Nonostante il mal di testa che lo tormentava, l'idea di bere qualcosa
di caldo senza uscire dalla propria alcova di coperte lo allettava.
Suo
padre gli rivolse uno sguardo preoccupato. «
Tè, sì, ma non credere che ti permetterò di non mangiare
qualcosa. Devi rimetterti in forze, sei ridotto uno straccio,
lasciatelo dire ».
«
Grazie, è piacevole sentirsi apprezzati ».
«
Non dire sciocchezze, Kurt, intendo dire che sembri stanco, ti
devi essere buscato qualcosa con questo tempaccio, sono almeno tre
giorni che stai covando qualcosa e non stai bene. »
Kurt
si morse un labbro. Era vero. « Uhm,
io... »
«
Quindi non pensare nemmeno per un momento di uscire di casa,
oggi, te ne starai qui, al caldo, e lascerai che mi prenda cura di te
».
Sbuffò.
Suo padre in modalità chioccia poteva essere asfissiante.

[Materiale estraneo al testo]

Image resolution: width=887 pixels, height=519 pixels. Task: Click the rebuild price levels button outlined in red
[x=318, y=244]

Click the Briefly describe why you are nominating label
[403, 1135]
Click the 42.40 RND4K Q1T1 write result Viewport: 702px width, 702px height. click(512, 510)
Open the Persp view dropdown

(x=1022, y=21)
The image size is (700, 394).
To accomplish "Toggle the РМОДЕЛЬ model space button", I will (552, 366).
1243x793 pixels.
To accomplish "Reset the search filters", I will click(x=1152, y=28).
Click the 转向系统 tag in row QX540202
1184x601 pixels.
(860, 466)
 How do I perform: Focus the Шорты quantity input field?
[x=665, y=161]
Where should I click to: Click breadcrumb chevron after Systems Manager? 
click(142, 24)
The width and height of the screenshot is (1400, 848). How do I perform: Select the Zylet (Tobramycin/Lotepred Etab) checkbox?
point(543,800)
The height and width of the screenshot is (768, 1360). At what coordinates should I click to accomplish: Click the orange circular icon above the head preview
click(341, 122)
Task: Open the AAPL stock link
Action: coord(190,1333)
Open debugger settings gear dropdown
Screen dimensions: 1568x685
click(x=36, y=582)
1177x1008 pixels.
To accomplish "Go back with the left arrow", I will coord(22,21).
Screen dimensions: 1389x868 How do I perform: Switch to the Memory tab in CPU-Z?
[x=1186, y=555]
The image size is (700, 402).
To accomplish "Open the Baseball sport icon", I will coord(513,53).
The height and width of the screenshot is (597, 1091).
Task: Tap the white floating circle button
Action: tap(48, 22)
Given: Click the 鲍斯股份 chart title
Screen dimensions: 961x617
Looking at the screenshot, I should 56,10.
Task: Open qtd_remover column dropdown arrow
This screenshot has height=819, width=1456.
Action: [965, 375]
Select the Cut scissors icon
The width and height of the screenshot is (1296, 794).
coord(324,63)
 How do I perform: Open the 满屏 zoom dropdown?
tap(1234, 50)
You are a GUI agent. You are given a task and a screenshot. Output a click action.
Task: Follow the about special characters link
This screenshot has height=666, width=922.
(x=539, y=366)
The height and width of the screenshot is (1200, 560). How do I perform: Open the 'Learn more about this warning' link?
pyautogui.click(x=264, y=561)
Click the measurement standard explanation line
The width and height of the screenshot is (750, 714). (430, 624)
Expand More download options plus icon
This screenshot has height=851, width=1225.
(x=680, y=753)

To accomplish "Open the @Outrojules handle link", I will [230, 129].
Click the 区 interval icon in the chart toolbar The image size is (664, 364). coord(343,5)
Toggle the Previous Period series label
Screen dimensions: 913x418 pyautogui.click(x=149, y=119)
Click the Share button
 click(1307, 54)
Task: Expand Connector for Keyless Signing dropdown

Sembrava
dimenticare di avere un figlio di ventisei anni. « Ma... al
lavoro...»
«
Faranno a meno di te, per oggi. O sei così indispensabile che quella
casa crollerà, senza di te? »
«
Io- » abbassò lo sguardo, colpito da quelle parole. « No, certo
che no. Posso chiamare tranquillamente ».
Indispensabile?
No,
di certo no. E non ci aveva pensato, fino a quel momento. Avrebbe
potuto facilmente stare casa, dubitava sarebbe cambiato qualcosa con
la sua assenza.
Era
abbandonata da tempo la voglia di sentirsi indispensabili,
essenziali, irrinunciabili. Sollevò lo sguardo su suo padre,
impegnato a imburrargli una fetta di pane.
Solo
lì, in quella casa, nella loro piccola e stretta famiglia, era
indispensabile.
«
Grazie, papà ».
E
avere questo doveva essere sufficiente.
*-*-*
Quando
tornò al lavoro – scoprendo che niente era crollato in sua assenza
– il piccolo mistero era ancora un'attrattiva, pur se impallidita.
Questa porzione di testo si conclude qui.